_What is being asked_. For this exercise, repeat the whole listing below exactly. Leave the pictures out.

_Material for this exercise_.
───
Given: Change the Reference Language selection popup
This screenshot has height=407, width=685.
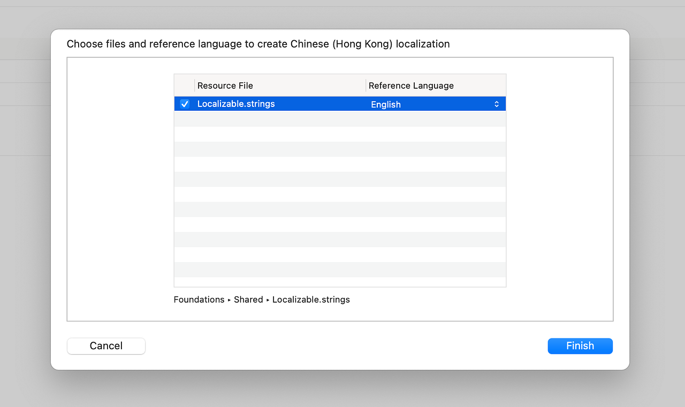Looking at the screenshot, I should coord(433,104).
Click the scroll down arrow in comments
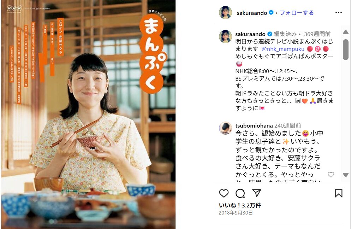The height and width of the screenshot is (229, 351). pyautogui.click(x=346, y=175)
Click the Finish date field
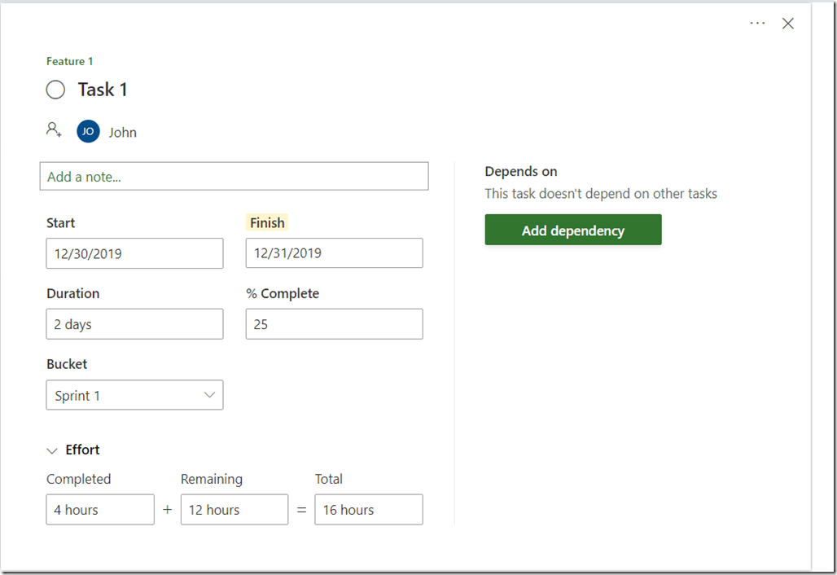This screenshot has width=837, height=575. 334,253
───
_Task solution_.
Given: Change the Reference Language selection popup
This screenshot has height=407, width=685.
Looking at the screenshot, I should coord(433,104).
Click the scroll down arrow in comments
The height and width of the screenshot is (229, 351). pyautogui.click(x=346, y=175)
Click the Finish date field
This screenshot has width=837, height=575. 334,253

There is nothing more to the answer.